The Intercept reports that bills of the kind Georgia is considering have been introduced in 17 state legislatures. They target “reform-minded prosecutors.” And the report suggests that there is a racial dimension to this activity that is very much in line with the MAGA agenda.

“Lawmakers introducing bills to strip prosecutorial authority tend,” the Intercept notes, “to represent suburban white voters.” Their bills target prosecutors trying to do something about overcriminalization and racially disproportionate prosecutions in Black and minority communities.

It is important to note that prosecutorial discretion is not without its problems. It can be, and has been, abused.

But prosecutorial discretion has long played an indispensable part in a society governed by law.

When prosecutors press charges, or decline to do so, we want to ensure that they are not doing so to show their allegiance to a partisan agenda.

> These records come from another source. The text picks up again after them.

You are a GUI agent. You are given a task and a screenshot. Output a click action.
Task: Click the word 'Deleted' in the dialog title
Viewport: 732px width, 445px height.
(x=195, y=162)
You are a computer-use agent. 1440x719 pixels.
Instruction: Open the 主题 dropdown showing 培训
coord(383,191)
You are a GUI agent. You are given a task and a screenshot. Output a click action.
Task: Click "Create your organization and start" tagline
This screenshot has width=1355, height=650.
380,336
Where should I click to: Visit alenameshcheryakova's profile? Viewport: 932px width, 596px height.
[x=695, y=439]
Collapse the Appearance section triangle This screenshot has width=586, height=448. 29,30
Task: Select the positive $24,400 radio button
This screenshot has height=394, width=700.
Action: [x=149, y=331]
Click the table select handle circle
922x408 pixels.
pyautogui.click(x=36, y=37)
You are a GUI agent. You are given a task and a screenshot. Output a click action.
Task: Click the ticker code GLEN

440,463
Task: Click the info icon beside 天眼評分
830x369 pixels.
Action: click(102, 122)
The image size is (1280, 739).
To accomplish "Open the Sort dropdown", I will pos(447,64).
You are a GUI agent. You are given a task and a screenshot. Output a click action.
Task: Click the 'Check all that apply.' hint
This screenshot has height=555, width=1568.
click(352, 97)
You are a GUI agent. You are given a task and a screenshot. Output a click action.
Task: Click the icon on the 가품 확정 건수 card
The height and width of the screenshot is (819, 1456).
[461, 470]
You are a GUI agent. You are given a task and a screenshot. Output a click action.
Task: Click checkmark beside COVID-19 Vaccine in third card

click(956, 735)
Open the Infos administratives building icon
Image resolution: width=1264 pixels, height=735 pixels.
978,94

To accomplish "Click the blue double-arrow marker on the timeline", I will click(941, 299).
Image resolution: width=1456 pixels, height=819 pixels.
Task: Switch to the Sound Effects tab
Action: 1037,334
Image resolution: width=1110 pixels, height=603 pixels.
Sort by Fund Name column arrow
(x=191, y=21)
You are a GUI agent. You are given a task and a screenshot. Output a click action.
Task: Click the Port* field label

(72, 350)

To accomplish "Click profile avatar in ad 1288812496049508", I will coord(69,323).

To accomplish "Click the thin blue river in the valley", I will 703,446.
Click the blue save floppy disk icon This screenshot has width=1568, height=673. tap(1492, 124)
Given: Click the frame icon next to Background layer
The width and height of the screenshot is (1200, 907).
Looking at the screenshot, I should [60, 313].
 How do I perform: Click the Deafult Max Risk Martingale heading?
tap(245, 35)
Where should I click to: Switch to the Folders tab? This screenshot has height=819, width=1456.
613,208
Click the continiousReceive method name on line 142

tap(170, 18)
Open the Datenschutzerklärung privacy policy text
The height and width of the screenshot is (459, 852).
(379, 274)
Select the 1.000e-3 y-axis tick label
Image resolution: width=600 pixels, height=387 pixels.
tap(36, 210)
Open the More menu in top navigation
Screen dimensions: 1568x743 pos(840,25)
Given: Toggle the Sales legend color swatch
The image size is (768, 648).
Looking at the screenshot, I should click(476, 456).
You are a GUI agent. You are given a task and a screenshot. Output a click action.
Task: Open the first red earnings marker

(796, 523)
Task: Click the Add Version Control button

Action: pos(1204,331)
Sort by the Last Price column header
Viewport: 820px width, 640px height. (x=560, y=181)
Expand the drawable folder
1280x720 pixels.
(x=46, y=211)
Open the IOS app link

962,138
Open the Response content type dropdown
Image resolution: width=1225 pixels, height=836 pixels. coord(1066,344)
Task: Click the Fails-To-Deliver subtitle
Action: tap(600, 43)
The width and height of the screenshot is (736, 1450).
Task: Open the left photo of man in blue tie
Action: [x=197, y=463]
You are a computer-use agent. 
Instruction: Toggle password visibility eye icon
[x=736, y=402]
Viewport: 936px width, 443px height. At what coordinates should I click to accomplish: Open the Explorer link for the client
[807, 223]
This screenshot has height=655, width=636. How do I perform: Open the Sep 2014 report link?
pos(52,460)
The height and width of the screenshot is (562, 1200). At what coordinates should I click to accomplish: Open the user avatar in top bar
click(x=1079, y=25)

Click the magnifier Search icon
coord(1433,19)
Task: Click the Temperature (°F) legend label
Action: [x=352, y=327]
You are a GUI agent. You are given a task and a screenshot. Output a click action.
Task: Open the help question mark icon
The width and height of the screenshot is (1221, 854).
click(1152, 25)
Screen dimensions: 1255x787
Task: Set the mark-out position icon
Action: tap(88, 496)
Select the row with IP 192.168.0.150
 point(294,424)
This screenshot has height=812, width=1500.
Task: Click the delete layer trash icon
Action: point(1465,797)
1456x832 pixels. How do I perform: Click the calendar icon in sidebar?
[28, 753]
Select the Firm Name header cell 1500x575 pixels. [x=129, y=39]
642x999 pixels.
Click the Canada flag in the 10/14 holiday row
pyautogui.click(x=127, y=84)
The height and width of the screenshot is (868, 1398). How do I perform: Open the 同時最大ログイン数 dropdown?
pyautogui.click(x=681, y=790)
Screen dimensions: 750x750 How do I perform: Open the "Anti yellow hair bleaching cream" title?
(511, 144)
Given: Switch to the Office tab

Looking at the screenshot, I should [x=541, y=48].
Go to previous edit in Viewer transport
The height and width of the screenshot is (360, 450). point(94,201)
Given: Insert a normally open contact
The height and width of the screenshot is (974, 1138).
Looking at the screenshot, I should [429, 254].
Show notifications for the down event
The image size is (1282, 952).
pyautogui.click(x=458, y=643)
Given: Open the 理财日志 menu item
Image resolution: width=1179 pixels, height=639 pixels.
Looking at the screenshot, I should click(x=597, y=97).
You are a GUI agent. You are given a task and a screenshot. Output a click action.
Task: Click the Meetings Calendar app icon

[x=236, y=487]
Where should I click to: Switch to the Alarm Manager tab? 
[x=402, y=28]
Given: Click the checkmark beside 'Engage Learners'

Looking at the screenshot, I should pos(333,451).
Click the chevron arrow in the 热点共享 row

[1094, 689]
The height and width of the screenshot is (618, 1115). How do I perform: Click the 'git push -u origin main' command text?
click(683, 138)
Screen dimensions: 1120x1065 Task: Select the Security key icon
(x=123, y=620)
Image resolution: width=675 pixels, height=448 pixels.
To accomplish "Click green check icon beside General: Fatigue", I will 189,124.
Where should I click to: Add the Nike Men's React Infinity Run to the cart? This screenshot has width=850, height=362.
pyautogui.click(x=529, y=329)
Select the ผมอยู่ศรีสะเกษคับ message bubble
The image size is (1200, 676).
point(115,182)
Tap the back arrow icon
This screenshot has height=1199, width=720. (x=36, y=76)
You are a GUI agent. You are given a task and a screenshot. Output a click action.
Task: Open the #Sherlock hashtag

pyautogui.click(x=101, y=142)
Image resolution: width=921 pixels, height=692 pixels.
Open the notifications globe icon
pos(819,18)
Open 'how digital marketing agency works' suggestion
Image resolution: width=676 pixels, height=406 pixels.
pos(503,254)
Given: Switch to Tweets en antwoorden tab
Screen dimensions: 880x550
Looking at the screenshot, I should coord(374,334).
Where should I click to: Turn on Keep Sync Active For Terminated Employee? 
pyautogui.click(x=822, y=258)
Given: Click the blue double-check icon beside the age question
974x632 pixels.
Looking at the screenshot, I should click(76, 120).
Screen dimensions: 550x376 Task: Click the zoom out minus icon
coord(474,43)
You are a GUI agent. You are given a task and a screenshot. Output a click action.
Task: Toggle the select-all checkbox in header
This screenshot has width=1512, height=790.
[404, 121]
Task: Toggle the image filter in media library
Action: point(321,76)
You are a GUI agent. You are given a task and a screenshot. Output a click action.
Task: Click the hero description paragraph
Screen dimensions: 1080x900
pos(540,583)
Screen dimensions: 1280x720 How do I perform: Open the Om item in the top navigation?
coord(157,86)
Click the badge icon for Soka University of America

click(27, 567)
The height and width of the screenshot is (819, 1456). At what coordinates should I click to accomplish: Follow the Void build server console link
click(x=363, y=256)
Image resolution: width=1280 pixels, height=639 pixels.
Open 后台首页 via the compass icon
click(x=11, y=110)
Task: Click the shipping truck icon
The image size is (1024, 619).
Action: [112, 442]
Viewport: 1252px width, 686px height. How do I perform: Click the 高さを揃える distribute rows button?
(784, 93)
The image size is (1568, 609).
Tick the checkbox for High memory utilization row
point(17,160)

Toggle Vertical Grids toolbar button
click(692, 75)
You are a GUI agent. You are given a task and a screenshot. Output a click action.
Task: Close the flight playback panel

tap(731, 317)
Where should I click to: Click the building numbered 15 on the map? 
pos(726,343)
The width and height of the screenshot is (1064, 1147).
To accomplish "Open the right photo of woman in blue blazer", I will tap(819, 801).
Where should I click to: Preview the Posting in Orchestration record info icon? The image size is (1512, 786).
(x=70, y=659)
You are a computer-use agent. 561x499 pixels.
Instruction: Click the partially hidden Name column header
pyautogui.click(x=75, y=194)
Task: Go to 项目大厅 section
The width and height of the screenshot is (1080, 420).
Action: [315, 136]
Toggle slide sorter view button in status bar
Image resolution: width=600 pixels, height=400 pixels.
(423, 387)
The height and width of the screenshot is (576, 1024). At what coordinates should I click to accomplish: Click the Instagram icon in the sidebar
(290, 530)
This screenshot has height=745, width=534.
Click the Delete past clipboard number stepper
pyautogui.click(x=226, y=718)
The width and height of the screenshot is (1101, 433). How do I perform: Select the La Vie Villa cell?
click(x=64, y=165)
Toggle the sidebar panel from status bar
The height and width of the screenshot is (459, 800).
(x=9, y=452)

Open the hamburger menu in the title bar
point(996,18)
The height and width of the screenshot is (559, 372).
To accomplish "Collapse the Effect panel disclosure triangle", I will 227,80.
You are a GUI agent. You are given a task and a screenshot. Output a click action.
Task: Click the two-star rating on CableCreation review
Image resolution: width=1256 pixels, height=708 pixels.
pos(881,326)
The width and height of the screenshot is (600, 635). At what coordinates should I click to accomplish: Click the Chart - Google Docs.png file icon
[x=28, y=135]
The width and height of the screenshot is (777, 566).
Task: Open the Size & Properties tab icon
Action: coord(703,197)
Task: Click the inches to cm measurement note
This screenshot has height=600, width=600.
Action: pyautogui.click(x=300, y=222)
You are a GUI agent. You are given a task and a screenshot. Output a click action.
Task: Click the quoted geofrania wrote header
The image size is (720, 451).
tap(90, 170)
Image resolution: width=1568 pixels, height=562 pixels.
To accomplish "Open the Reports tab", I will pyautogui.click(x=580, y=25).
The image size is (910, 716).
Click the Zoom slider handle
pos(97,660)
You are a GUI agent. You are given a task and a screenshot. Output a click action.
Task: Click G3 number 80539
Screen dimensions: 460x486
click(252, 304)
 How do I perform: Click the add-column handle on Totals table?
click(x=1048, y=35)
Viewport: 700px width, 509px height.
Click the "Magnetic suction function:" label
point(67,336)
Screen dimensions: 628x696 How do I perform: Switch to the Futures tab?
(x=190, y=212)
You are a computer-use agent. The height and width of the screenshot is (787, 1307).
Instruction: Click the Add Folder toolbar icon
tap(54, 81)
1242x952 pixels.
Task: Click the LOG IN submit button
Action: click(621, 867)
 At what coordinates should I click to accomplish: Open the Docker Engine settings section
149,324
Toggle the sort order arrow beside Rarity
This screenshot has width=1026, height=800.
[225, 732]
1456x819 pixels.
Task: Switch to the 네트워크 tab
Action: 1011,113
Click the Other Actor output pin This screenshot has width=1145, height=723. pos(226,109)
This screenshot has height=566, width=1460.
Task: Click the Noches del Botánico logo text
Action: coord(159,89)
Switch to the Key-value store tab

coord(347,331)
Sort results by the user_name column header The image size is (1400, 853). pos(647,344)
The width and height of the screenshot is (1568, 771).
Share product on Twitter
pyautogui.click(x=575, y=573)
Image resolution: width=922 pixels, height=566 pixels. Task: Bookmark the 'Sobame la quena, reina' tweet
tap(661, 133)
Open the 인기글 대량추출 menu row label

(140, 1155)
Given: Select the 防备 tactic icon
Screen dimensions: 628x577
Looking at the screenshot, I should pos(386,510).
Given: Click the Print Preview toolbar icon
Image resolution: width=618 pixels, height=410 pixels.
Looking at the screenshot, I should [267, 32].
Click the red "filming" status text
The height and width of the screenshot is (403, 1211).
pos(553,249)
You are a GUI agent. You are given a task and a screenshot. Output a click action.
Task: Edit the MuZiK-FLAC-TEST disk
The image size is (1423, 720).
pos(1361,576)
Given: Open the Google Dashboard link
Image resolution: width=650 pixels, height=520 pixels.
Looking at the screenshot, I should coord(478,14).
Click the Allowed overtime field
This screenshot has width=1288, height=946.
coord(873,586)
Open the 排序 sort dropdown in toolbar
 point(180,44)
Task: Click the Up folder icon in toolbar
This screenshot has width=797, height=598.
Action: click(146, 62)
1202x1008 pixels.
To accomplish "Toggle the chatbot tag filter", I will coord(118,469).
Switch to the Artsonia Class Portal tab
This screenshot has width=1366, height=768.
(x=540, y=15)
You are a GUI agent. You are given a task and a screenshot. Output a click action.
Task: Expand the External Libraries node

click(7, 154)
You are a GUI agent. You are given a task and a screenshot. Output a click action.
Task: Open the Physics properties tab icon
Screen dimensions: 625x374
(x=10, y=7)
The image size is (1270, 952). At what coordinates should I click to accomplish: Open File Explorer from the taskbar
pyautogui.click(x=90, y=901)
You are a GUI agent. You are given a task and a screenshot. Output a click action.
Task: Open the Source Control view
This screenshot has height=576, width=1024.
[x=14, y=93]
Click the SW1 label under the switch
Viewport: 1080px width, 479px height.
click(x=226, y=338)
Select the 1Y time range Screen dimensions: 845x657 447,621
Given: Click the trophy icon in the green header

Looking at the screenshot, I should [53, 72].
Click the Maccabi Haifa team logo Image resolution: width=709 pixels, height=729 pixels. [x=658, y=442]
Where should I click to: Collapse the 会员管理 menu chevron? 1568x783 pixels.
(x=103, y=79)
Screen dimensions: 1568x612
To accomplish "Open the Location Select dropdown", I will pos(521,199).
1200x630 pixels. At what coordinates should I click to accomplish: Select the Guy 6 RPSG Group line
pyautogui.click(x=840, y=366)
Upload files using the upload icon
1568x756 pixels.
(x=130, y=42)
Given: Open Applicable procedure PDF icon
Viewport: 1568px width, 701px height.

The exercise of prosecutorial discretion is influenced by many things, including, as a federal district court explained more than 60 years ago, “the likelihood of conviction . . . degree of criminality, the weight of the evidence, the credibility of witnesses, precedent, policy, the climate of public opinion, timing, and the relative gravity of the offense.”

In all of this, as law professor Kenneth Melilli puts it, “The accomplishment of justice should not be the fortuitous residue of the process in which the prosecutor participates; it should be the guiding principle for every aspect of the prosecutorial function.”

And it has long been an accepted practice for prosecutors’ offices to develop internal sets of rules and policy priorities governing prosecutorial decision-making. What is new is not that they are now doing so.

MAGA Republicans just don’t like the decisions they are making and policies they are adopting. They hope to bring local prosecutors to heel by increasing legislative and political control over them.

In words that Supreme Court Justice Lewis Powell once used to describe previous efforts to curb prosecutorial independence, the MAGA strategy threatens to “prevent the vigorous and fearless performance of the prosecutor’s duty that is essential to the proper functioning of the criminal justice system.”